== WHAT YOU WILL DO ==
Your response should consist solely of the records, written out exactly.

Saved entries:
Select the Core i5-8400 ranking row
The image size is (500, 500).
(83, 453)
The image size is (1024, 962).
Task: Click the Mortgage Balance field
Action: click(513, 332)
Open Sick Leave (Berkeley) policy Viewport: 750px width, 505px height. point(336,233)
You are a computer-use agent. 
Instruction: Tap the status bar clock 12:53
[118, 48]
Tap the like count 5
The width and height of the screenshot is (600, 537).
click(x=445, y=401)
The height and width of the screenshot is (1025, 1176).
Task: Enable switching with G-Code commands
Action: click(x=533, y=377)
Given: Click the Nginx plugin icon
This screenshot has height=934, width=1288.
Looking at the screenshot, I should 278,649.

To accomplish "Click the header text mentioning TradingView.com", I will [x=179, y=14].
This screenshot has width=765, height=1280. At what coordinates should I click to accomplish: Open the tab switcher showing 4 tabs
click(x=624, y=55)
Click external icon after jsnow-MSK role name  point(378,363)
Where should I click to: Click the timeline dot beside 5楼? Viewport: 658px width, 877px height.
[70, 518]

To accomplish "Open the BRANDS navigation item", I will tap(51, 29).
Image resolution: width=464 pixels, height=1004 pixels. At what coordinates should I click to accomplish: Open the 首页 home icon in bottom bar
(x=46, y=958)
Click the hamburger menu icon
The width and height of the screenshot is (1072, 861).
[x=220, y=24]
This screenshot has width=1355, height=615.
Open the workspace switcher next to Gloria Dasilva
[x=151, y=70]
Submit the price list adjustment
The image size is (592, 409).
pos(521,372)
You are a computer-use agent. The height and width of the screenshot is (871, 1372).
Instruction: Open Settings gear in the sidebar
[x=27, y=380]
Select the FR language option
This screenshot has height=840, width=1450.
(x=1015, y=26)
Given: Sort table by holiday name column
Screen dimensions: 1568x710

== ANSWER TO THE PROBLEM ==
Select the Core i5-8400 ranking row
The image size is (500, 500).
(83, 453)
The image size is (1024, 962).
Task: Click the Mortgage Balance field
Action: click(513, 332)
Open Sick Leave (Berkeley) policy Viewport: 750px width, 505px height. point(336,233)
You are a computer-use agent. 
Instruction: Tap the status bar clock 12:53
[118, 48]
Tap the like count 5
The width and height of the screenshot is (600, 537).
click(x=445, y=401)
The height and width of the screenshot is (1025, 1176).
Task: Enable switching with G-Code commands
Action: click(x=533, y=377)
Given: Click the Nginx plugin icon
This screenshot has height=934, width=1288.
Looking at the screenshot, I should 278,649.

To accomplish "Click the header text mentioning TradingView.com", I will [x=179, y=14].
This screenshot has width=765, height=1280. At what coordinates should I click to accomplish: Open the tab switcher showing 4 tabs
click(x=624, y=55)
Click external icon after jsnow-MSK role name  point(378,363)
Where should I click to: Click the timeline dot beside 5楼? Viewport: 658px width, 877px height.
[70, 518]

To accomplish "Open the BRANDS navigation item", I will tap(51, 29).
Image resolution: width=464 pixels, height=1004 pixels. At what coordinates should I click to accomplish: Open the 首页 home icon in bottom bar
(x=46, y=958)
Click the hamburger menu icon
The width and height of the screenshot is (1072, 861).
[x=220, y=24]
This screenshot has width=1355, height=615.
Open the workspace switcher next to Gloria Dasilva
[x=151, y=70]
Submit the price list adjustment
The image size is (592, 409).
pos(521,372)
You are a computer-use agent. The height and width of the screenshot is (871, 1372).
Instruction: Open Settings gear in the sidebar
[x=27, y=380]
Select the FR language option
This screenshot has height=840, width=1450.
(x=1015, y=26)
Given: Sort table by holiday name column
Screen dimensions: 1568x710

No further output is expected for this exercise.